Review: Flu Season by Oh Dragon Theatre Company
by Michael Meigs
Oh Dragon Theatre Company's choice of the Grayduck Gallery just off south First Street as the venue to stage Will Eno's The Flu Season is appropriate. The white walls, open space, and angled positioning of the seats for the audience create a stark setting for a stark play. In his odd little fable of anomie, set in a mental clinic, Will Eno tells a story that could squeeze our hearts if only he didn't keep relentlessly undercutting our reactions.

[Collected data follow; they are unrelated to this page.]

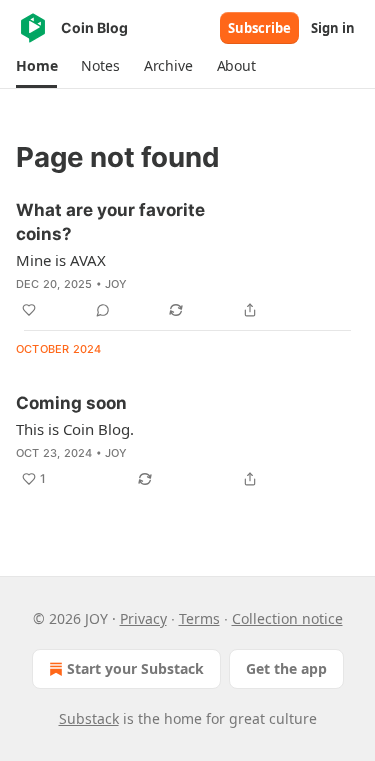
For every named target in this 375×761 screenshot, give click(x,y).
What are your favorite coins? (110, 222)
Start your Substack (135, 668)
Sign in (333, 28)
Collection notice (287, 618)
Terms (199, 618)
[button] (36, 66)
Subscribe (259, 28)
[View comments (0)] (103, 310)
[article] (187, 260)
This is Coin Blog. (75, 429)
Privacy (143, 618)
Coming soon (71, 403)
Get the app (286, 668)
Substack (89, 718)
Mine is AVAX (61, 260)
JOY (116, 284)
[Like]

This institution is a holding space with the mission of assisting fragile souls to put their pieces back together. Newly admitted 'Man' (Nicholaus Weindel) is interviewed by the Doctor (Ky Cleveland) and newly admitted 'Woman' is brought on board by the Nurse (Victoria Jackson). Each caretaker is garrulous and self-absorbed; each admittee seems stunned. We learn a lot about the staff members, almost all of it irrelevant to the central question suggested by the structure: why are these two here at all?
Rounding out the cast are the Prologue (Kendra Pérez) and the Epilogue (Ben Howell) -- although neither exercises the announced function. They comment throughout the play. Pérez has a reassuringly pert demeanor that's balanced by Howell's arch, cynical responses. Playwright Eno uses 'Epilogue' in a deliberately 'meta' approach. Epilogue's voice seems to be that of the playwright, drawing attention to the conventions of the drama and insistently questioning the value of his own creation.
In a 2009 review of an earlier production of this script by Austin Community College, I acknowledged that I found it 'aggravating,' Southern dialect for 'deliberately provocative,' but I admired the language and the images Eno used in this deliberately mundane setting.
Both in its title and in the cycle of its action, The Flu Season suggests the eternal predictability of human existence. Strangers meet, bond, become intimate, quarrel, separate, die; seen from the outside, those intensely personal stories are reduced to clinical histories. We watch two couples here. The young wounded grasp feebly for feeling and their placid elders bumble about and bond in routine and mediocrity. In fact, there's a third couple: Prologue and Epilogue stand at conventional literary remove from the story, disputing one another's declarations without directly addressing one another, like a couple long married with never a meeting of the minds.
In this reverberant setting of bare walls, actors must articulate with utmost clarity, and the Oh Dragon cast is uneven in this. Pérez is best, with the advantage of playing a cockeyed optimist, and her counterpart Howell is very nearly as good. Liz Tabish portrays Woman with a waif-like vulnerability, but her voice is often dampened and difficult to hear, as if playing to a camera rather than to a live audience. Victoria Jackson's UK accent is not an obstacle in itself, but the audience would benefit from a more precise separation of her words and sentences.
The gradual, inevitable attraction of Man and Woman is aptly played by Weindel and Tabish, and the shouting and violent emotion of their breakdown is gripping. We're amused by the collegiality of the appropriately mumbly doctor Cleveland and Jackson the Nurse, figures who are bemused and ordinary.
The Flu Season, Eno's first work, premiered in 2004. There is an amusing bit played in the institution's television room that lasts just a few seconds. We hear the voice of a news announcer who faulters and then has obviously lost her grip -- very much like the basic premise of his 2008 Tragedy: A Tragedy, presented just a few months ago at the Hyde Park Theatre.
Eno's outlook didn't change: life happens, we ponder it and try to pin it down with language, but meanings slip away into superficialities. His comedies are tragedies, but his tragedies are adrift, without heroes. Eno reflects to us a sense of the emptiness of living without intimacy or lasting values, and he invites us to decipher the ironies.
The Flu Season is no easy undertaking. Director Carl Gonzalez and the cast create Eno's world, and they do it well. They maintain the pace and the tension throughout, and they leave us with no easy answers -- exactly as the playwright instructed them to do.